M. Gilles Godinat (AdG), rapporteur. M. N.-E. M. fait actuellement l'objet de jugements ou de décisions concernant 88 contraventions. Il nous fait demande de grâce ou de lui accorder d'autres facilités appropriées à sa situation exceptionnelle.
Sa situation est effectivement bien particulière. Cet homme de 52 ans est venu à Genève en 1972, à l'âge de 24 ans. Etudiant à l'université en sciences économiques et sociales, il a fini sa formation à l'IUED pour travailler comme fonctionnaire à l'ONU de 1977 à 1999, avec une interruption de quelques années pour travailler dans d'autres services. Il s'est marié avec une femme camerounaise, avec laquelle il a eu trois enfants, trois filles âgées de dix à quinze ans. En 1999, il a quitté l'ONU pour travailler dans une structure humanitaire, Cheap Switzerland, qui organise l'import et l'export depuis le Cameroun de fruits et légumes de petits producteurs camerounais. Cette structure était en contact avec un distributeur suisse de Soleure, Frucht AG, qui a fait faillite. M. N.-E. M. avait avancé la somme de 44 517 F à la structure humanitaire Cheap Switzerland qui, par ailleurs, offre des fruits et légumes aux structures caritatives genevoises. L'affaire concernant Frucht AG est encore pendante devant le Procureur général de Neuchâtel. Une procédure de plainte est toujours en cours. Ce qui fait que M. N.-E. M. est actuellement sans activité lucrative. Il vit de quelques mandats et n'a donc pas de revenus fixes.
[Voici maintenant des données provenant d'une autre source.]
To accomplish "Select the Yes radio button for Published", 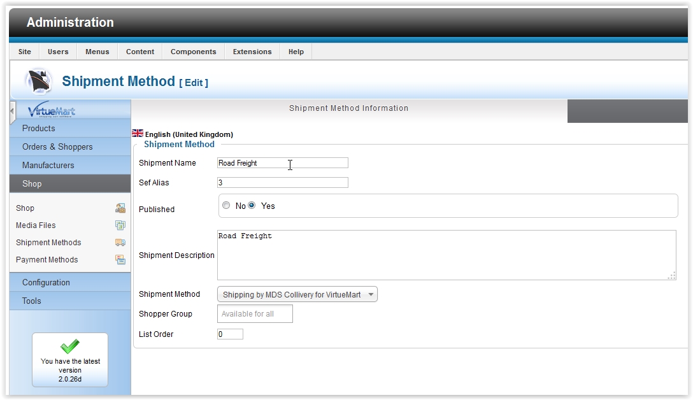I will [x=252, y=206].
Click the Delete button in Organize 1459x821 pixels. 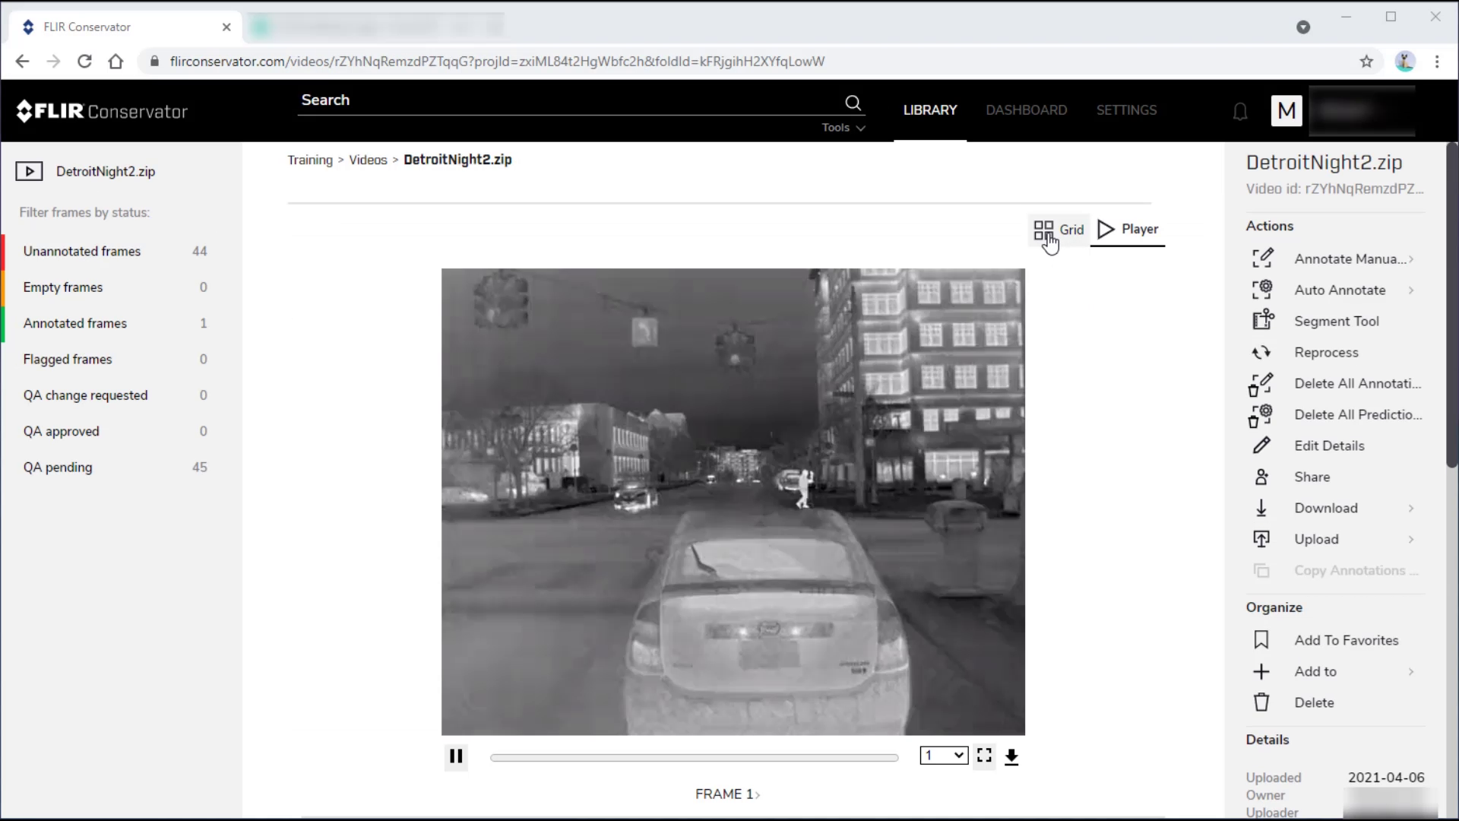(x=1314, y=702)
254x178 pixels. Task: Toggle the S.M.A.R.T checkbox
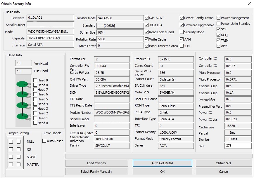tap(147, 18)
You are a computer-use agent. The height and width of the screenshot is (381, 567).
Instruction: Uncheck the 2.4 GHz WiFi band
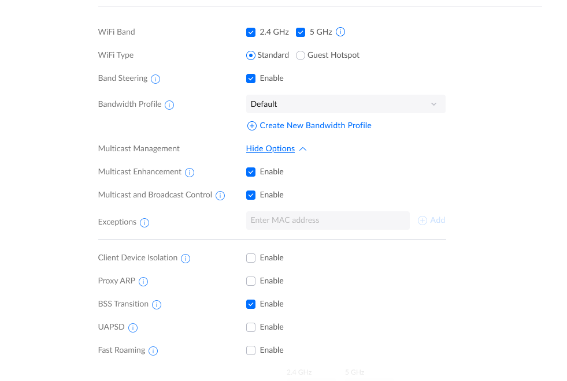tap(251, 32)
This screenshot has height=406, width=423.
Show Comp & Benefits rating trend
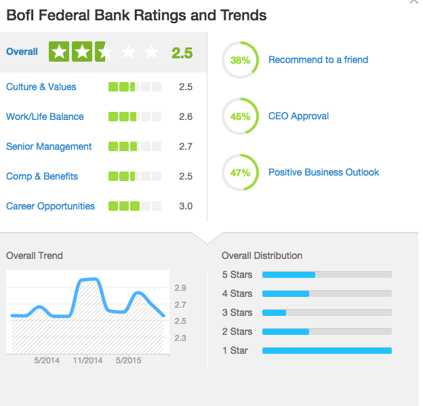42,176
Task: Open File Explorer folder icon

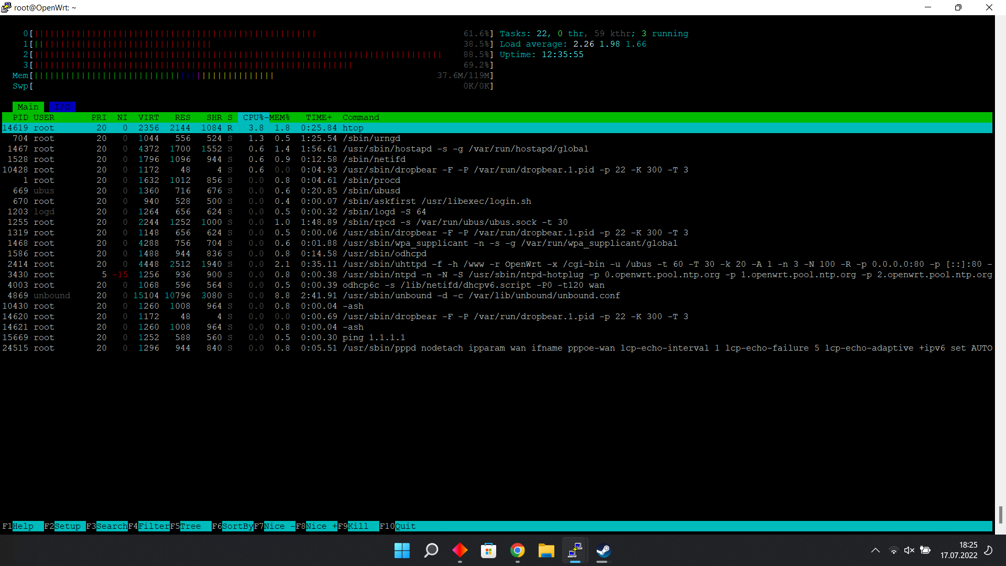Action: pyautogui.click(x=546, y=551)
Sa situation particulière nous a amenés à suspendre, avec ajournement temporaire, la mesure de payement de ses amendes. Comme il a déjà fait un petit geste, nous voudrions l'encourager dans ce sens en lui demandant de verser 100 F par mois. C'est la raison pour laquelle la commission vous propose d'accepter l'ajournement temporaire et le versement de 100 F par mois et de réexaminer sa situation dans une année.
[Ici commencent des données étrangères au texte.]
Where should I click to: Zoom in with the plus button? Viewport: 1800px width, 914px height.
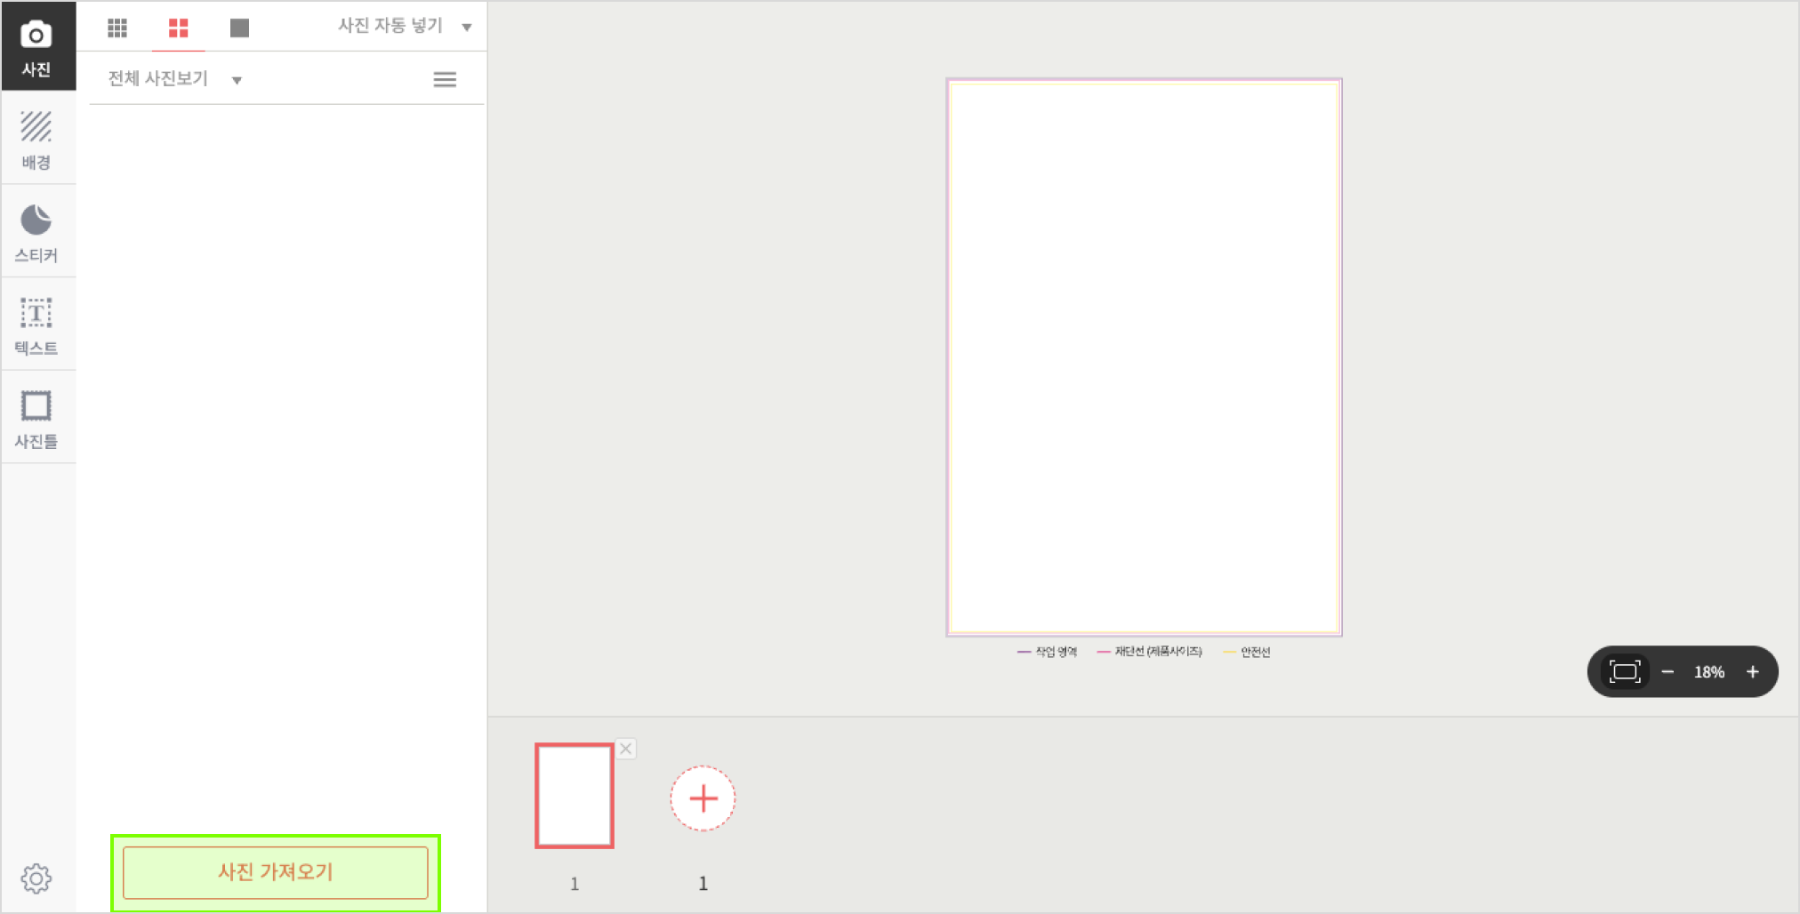click(1752, 672)
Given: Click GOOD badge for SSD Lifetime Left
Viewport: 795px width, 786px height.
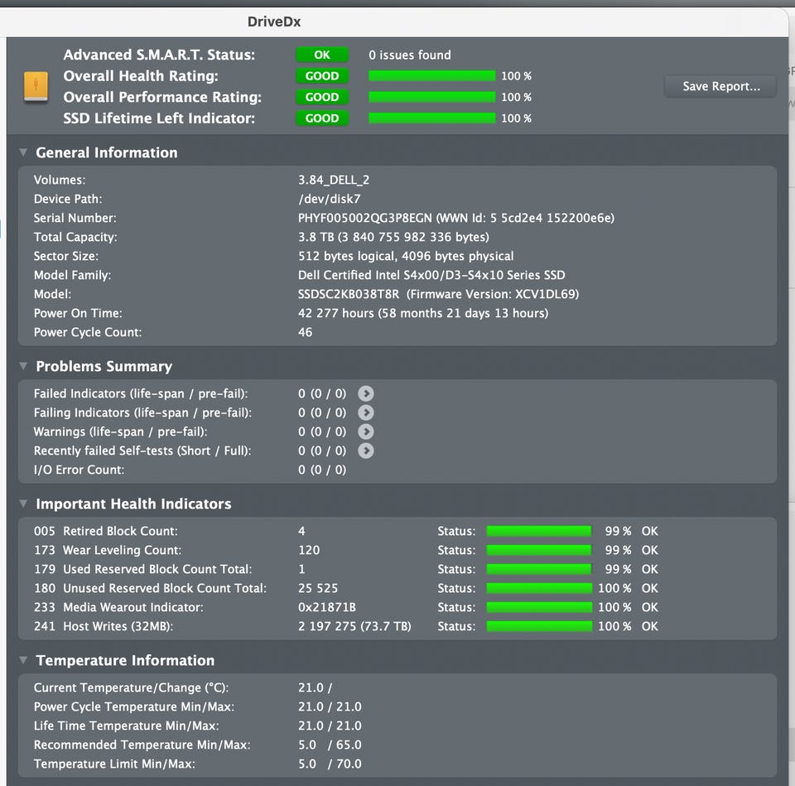Looking at the screenshot, I should pyautogui.click(x=322, y=118).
Mis aux voix, le préavis de la commission (ajournement temporaire de l'exécution à une année, à charge pour le recourant de verser 100 F par mois) est adopté.
La présidente. Nous en avons terminé avec les demandes de grâce de la compétence du Grand Conseil, nous passons à la suite de notre ordre du jour. Les points 11 et 12 sont reportés, les deux élections n'ayant pas fait l'objet de propositions de candidatures de la part de l'AdG.